平和な世界の実現を祈念して―核兵器禁止条約の発効を受けて
令和3(2021)年は、国際平和につながる歴史的な年となりました。世界平和実現のために、平成29(2017)年に核兵器の開発、保有、使用を禁じる核兵器禁止条約が国連で採択され、令和2(2020)年10月24日、条約に批准する国と地域が50に達し、本日、条約が発効されることとなりました。
原爆投下から75年もの長い年月をへた今も、被爆者の辛く苦しい体験と平和実現への強い願いは、人々に引き継がれてきました。核兵器使用による悲惨な状況とは、被爆者のみならず、原爆投下直後に爆心地に入った人々でさえも強い放射線の影響で被爆するという事実であり、被爆二世にも健康被害、差別などの影響が及ぶことでもあります。

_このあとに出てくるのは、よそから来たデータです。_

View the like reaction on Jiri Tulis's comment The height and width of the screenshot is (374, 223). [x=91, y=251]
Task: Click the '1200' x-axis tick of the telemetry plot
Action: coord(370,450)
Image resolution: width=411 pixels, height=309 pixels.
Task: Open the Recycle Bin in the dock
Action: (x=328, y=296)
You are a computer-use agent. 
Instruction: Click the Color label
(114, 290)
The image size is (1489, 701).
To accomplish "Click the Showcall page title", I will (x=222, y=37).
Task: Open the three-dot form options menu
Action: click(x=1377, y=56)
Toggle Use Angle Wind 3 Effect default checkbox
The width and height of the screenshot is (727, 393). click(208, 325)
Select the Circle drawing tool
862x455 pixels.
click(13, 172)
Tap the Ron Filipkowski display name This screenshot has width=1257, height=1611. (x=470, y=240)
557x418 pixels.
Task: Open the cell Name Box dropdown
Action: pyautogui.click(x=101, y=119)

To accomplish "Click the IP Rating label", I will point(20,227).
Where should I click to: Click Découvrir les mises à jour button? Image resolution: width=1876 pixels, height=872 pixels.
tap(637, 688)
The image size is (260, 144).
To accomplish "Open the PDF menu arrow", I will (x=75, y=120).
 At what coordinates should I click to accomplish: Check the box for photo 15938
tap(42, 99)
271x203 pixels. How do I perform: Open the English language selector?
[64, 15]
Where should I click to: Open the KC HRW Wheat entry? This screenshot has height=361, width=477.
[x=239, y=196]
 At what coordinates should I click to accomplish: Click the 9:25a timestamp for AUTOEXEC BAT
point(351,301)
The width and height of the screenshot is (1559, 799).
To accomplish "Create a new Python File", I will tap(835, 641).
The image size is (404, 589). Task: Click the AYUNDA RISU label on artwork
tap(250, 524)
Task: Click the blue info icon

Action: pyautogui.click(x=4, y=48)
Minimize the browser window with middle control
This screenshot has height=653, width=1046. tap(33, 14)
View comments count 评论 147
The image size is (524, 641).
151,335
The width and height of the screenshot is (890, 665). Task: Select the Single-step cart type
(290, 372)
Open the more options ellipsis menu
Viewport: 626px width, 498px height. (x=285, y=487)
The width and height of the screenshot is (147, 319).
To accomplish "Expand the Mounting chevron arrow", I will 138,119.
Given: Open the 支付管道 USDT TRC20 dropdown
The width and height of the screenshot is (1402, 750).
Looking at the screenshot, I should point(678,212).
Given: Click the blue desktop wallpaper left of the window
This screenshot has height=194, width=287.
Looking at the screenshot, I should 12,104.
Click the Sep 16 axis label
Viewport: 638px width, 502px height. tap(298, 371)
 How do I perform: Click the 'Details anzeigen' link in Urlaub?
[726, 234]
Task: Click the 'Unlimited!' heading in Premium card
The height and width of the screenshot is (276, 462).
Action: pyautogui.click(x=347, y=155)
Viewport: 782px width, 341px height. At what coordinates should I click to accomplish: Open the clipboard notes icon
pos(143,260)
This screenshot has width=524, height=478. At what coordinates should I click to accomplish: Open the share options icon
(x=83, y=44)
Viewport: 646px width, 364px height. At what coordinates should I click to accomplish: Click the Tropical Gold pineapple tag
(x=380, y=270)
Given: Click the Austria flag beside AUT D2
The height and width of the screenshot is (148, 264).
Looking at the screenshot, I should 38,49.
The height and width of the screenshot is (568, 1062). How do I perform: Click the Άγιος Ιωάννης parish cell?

私たち宗教者は、これまでも恒久平和を希求し、真に平和と言える社会の実現のために協働してまいりました。人類が争うことなく、一人ひとりがいのちを大切にして平和に暮らしていけるように祈り、また、人々に平和について説き平和を祈る心を伝えていくことが、宗教者の使命であります。
世界で唯一の戦争被爆国日本の宗教者である私たちは、ここに改めて核兵器のない平和な世界の実現を祈念いたします。